The highland guan grows to a length of 590 to 650 mm. The plumage of the male is black, the upper parts glossed with green or blue, the underparts rather duller. The iris of the eye is reddish-brown and there is reddish-brown or purplish bare skin around and behind the eye. The beak, the bare skin on the throat, the large wattle, the legs and feet are reddish-orange. The female, by contrast, is black, heavily mottled and barred with reddish-brown and cinnamon, with a red beak and bare skin round the beak, and purplish bare skin round the eye.

==Taxonomy==
The three syntype specimens of Penelope niger Fraser (Proc. Zool. Soc. London, 1850 (1852), p.246, pl.XXIX.) are held in the collections of National Museums Liverpool at World Museum, with accession numbers D484 (male adult) and D484a (female adult) and D484b (male adult). The specimens came to the Liverpool national collection via the 13th Earl of Derby's collection which was bequeathed to the people of Liverpool in 1851. D484 and D484a were purchased from Mess. Leadbeater in September 1843 while D484b died at the menagerie at Knowsley Hall on 5 August 1850.

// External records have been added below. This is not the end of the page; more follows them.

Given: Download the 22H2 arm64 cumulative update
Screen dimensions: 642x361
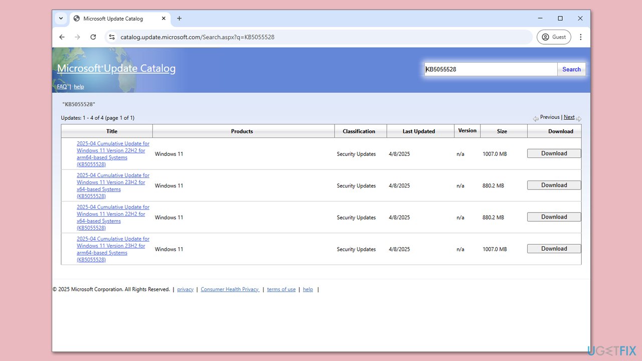Looking at the screenshot, I should pyautogui.click(x=554, y=153).
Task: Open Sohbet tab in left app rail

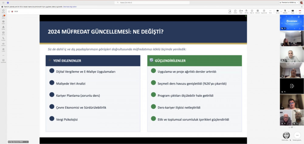Action: 3,16
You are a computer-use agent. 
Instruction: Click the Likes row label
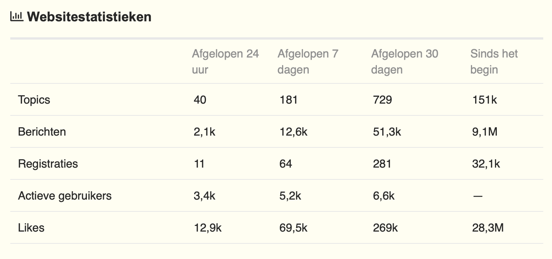point(31,228)
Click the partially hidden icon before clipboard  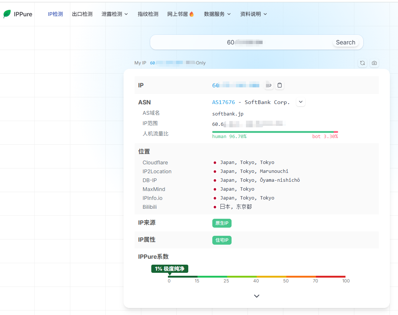269,86
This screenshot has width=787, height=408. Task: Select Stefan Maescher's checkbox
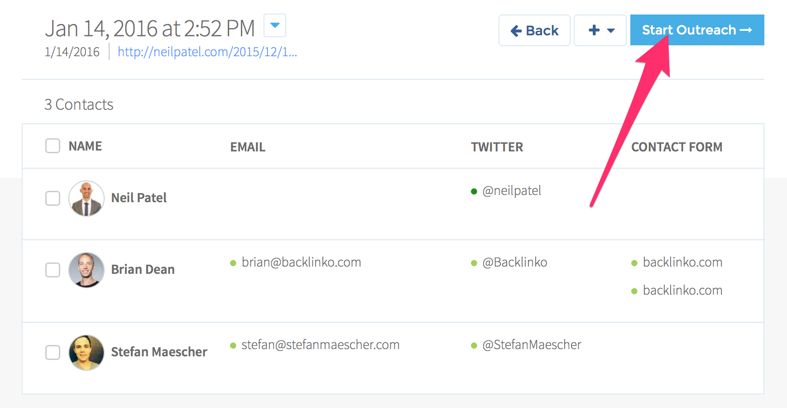[53, 352]
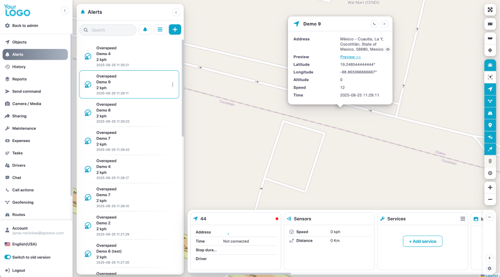500x277 pixels.
Task: Collapse the bottom info panel chevron
Action: [489, 217]
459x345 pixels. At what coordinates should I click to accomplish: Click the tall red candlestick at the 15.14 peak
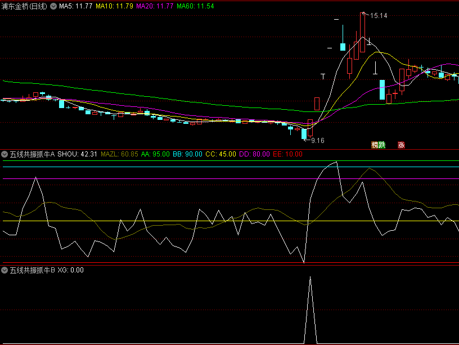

==Distribution and habitat==
The highland guan is found on either side of the mountain ranges in Central America. In Mexico it is uncommon, but it is present in moderate numbers in the El Triunfo Biosphere Reserve. It is also common in some localities in Guatemala, but rather rarer in Honduras, north-central Nicaragua and El Salvador, and it may be extinct in El Salvador. Its habitat is humid broad-leaved mountain forests, mainly cloud forests and pine-oak forests, but it has also been observed in secondary forests and plantations. The bird forages for fruit, in the trees and on the leaf litter.

==Status==
The highland guan is thought to be decreasing in numbers. The main threats it faces are the destruction of its forest habitat, and being hunted for food. The International Union for Conservation of Nature has assessed its conservation status as "vulnerable".